TEXT BLOCK:
---+---
Minorities see change in Egypt

Tahrir Square demonstrations include Christians.
DAVID E. MILLER THE MEDIA LINE

For Egyptian Christians, a feeling of persecution has given way to cautious optimism as signs of fraternity marked the demonstrations in Cairo’s Tahrir Square, when the protest reached the beginning of a third week earlier this month.

On Sunday, Feb. 6, a group of Coptic demonstrators held mass at the square, surrounded by clerics from Al-Azhar, Egypt’s leading Islamic academy. Muslims and Christians joined voices in chanting the Lord’s Prayer.

“Muslims chanting the Lord’s Prayer was one of the most inspiring things I’ve ever seen,” said Joseph Fahim, a Coptic Egyptian journalist who took part in the demonstration. “That was a utopian vision of Egypt. In Tahrir, everybody just seems nicer.”

Before widespread demonstrations broke out Jan. 25, Christian-Muslim relations in the country seemed at an all time low. Twenty-three worshippers lost their lives in an Alexandria church on New Year’s Eve in a suicide bombing, blamed by the government on a Gaza-based jihadist organization. Ten days later, an off-duty police officer opened fire on a group of Coptic Christians on a train between Cairo and Asyut, killing one and injuring five.

The government downplayed the sectarian nature of the attacks, further enraging the Coptic minority, which accounts for some 10 percent of Egypt’s 80 million population. Ishaq Ibrahim, a researcher at the Egyptian Initiative for Human Rights, a Cairo-based think-tank, said he believes that Egypt’s security apparatus used sectarian tension to benefit the regime.

“The security would take advantage of the Copts to create sectarian tension, and also to show the West that there is an Islamic threat,” Ibrahim told reporters. “Without a unifying project, Egyptians’ religious and sectarian identities intensified. Now these demonstrations have created such a project – toppling a dictatorial regime.”

Ibrahim said Muslim-Christian cooperation throughout the period of uncertainty surrounding the demonstrations was real.

“When there was security anarchy, Muslims protected churches just as they protected mosques, through common popular committees,” Ibrahim said. “This is a very good model for cooperation, which hadn’t existed previously.”

Politically, however, the Coptic leadership sided with President Hosni Mubarak’s regime. Pope Shenouda III appeared on Egyptian television on Saturday, Feb. 5, urging protesters to “listen to the voice of reason” by ending protests and entering dialogue with Mubarak. Shenouda was appointed by President Anwar Sadat in 1971, but expelled from Cairo for four years in 1981 after publicly celebrating Easter in an act of defiance against religious persecution.
---+---
DATASET SECTION:
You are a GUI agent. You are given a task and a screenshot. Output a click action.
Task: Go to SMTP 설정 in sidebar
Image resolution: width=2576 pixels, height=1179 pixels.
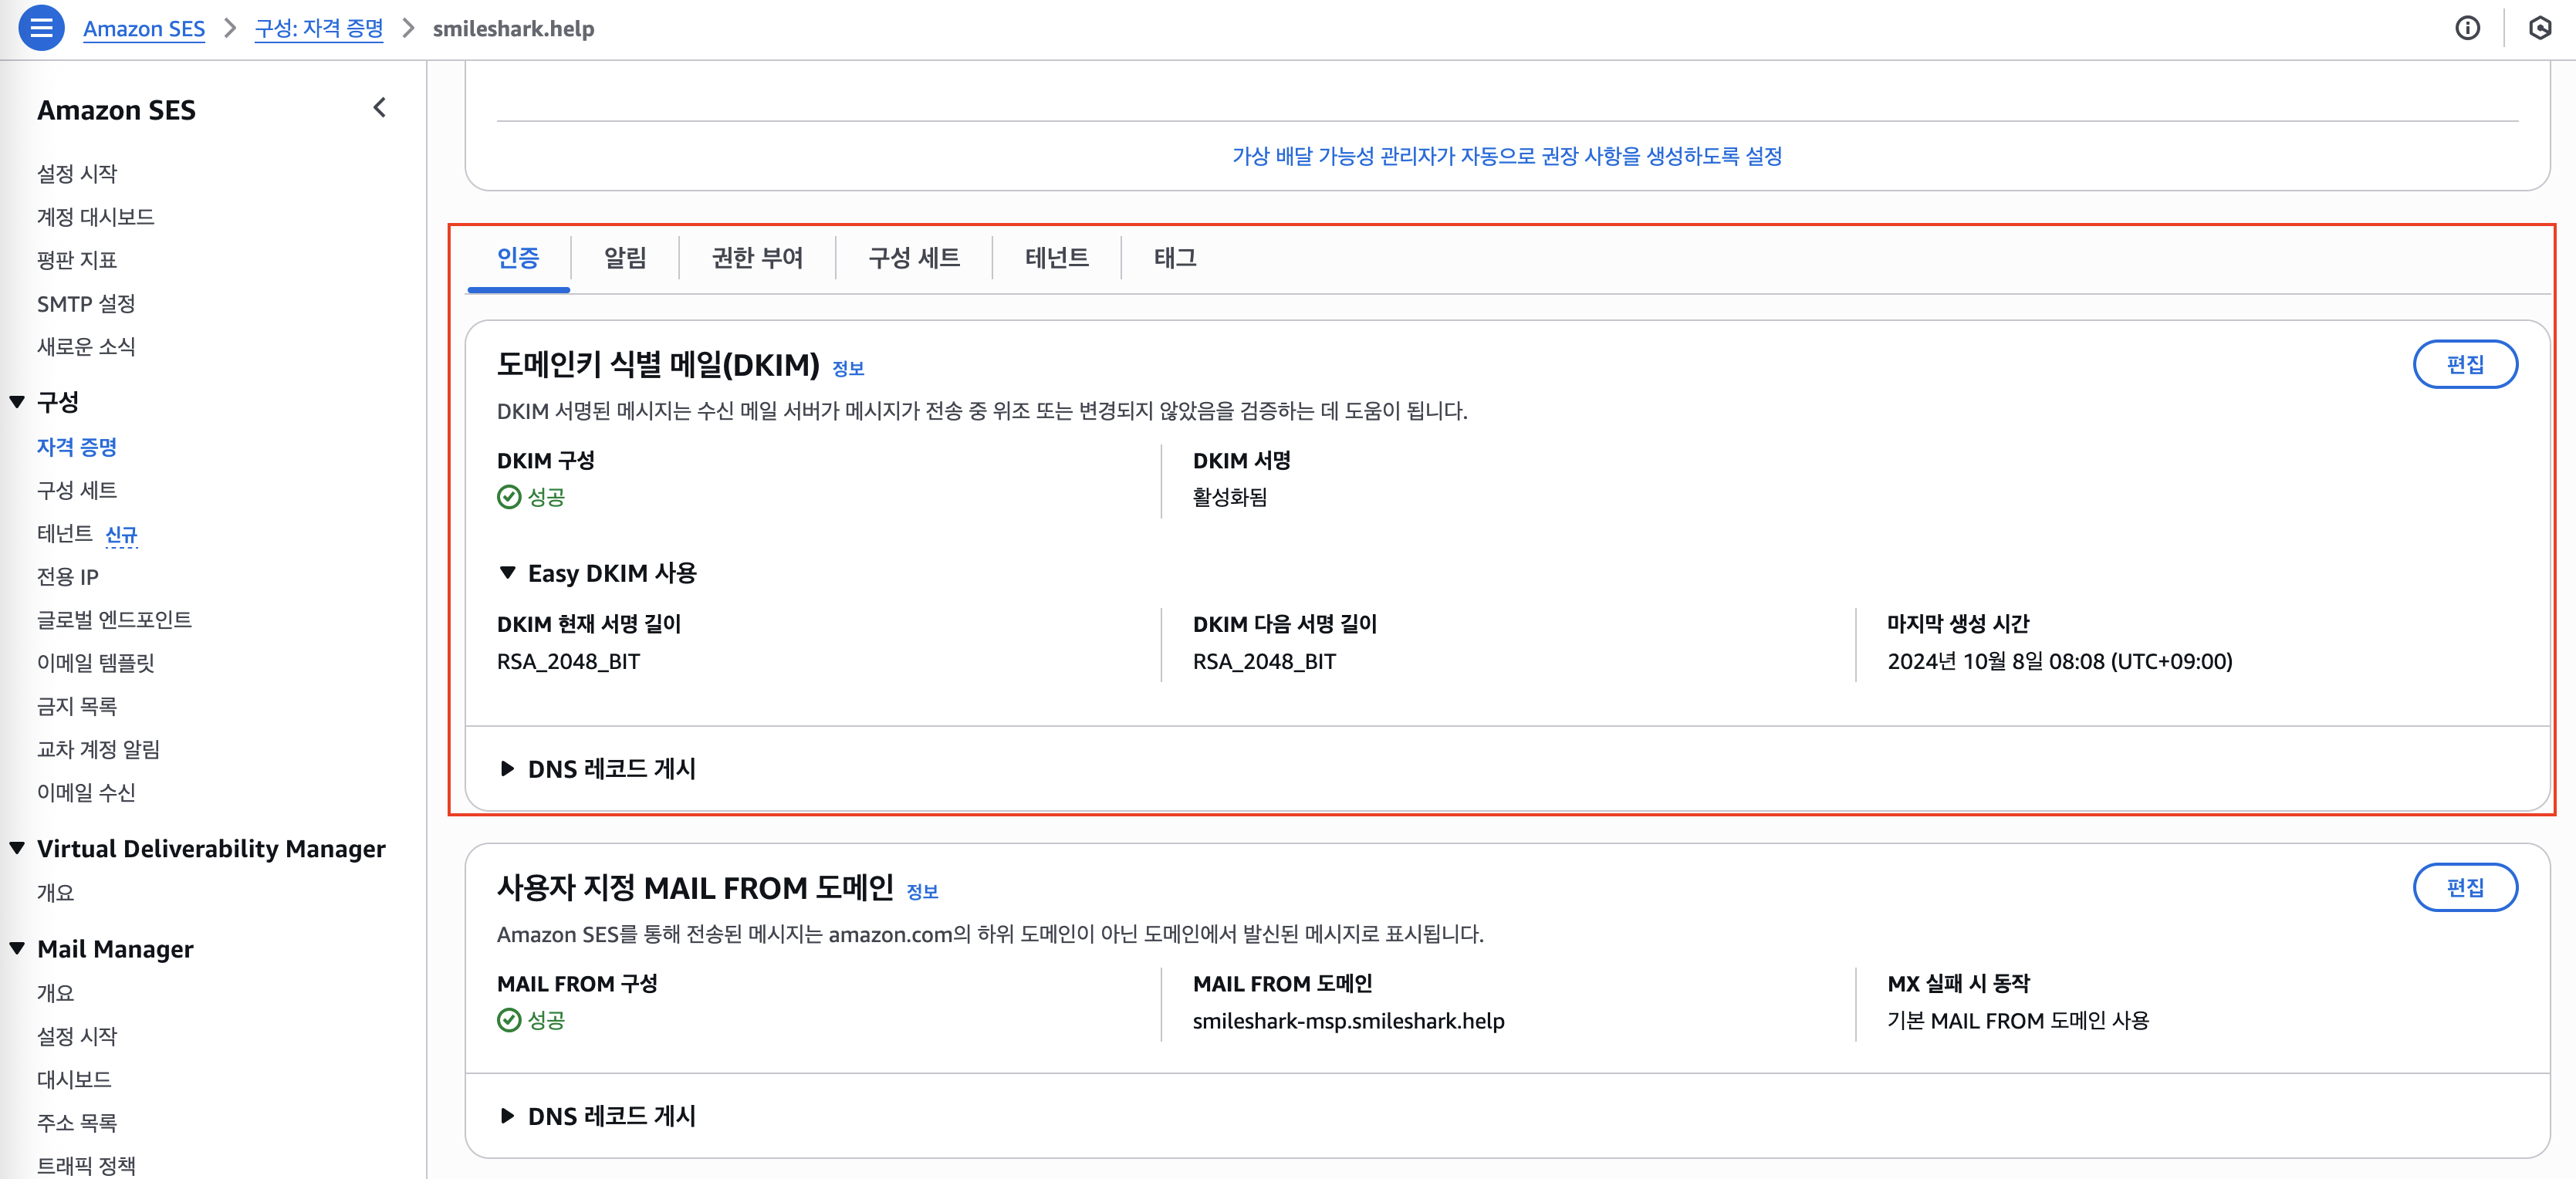pyautogui.click(x=86, y=304)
---+---
AIM 1:
Translate this sentence from the Tahrir Square article into Spanish: "Muslims and Christians joined voices in chanting the Lord’s Prayer."
AIM 2:
Write the next part of the Tahrir Square article, starting right after its last sentence.
The material above is separate from the Tahrir Square article.

ANSWER 1:
Musulmanes y cristianos unieron sus voces para entonar el Padrenuestro.

ANSWER 2:
Also on Saturday, Feb. 5, Egyptian security officials reported that unknown assailants detonated a bomb in an empty church in northern Egypt. No one was injured in the attack on Holy Family Church in the town of Rafah on the border with the Gaza Strip. Security officials say the attackers also removed a cross from outside the church.

Ibrahim was not worried about a potential rise in the power of the Muslim Brotherhood, Egypt’s most sizeable opposition group. “Most Egyptians are secular and want a civil state, not a religious one,” he said. “The Muslim Brotherhood is not a majority here – as long as they express their views democratically, there’s no problem.”

Fahim said that although democracy won’t eradicate extremists on both sides, it will contribute to improved Christian-Muslim relations.

“The Muslim Brotherhood has always been viewed as the boogeyman,” he said. “But the demonstrations proved that this is not the case. Christians in Egypt are realizing that the fear of the Muslim Brotherhood rising and taking over the country was unfounded.”

Fahim said the Brotherhood lost much of its credibility on the street by declining to participate in the demonstrations when they first began. “Later on, when the opposition groups realized where things were going, everyone jumped on the bandwagon,” he said.

Dalia Ziada, an Egyptian human rights activist, said Muslim-Christian fraternity would last as long as political oppression is removed. “This is the real Egypt we knew and missed during the Mubarak era,” Ziada said. In her opinion, when the government oppresses the people, the powerful tend to oppress weaker groups – men harass women and Muslims bash Copts. “Under normal circumstances, no one will be pushed to pressure anyone. This is how things have been in the 1940s and 1950s, and even the 1960s,” she added.

But Fahim said that, despite his optimism, Egypt has a long way to go. “I’m still skeptical. We need democracy but politically there’s still much to be done. The opposition is still divided, but Tahrir Square feels like the biggest music festival in the world.”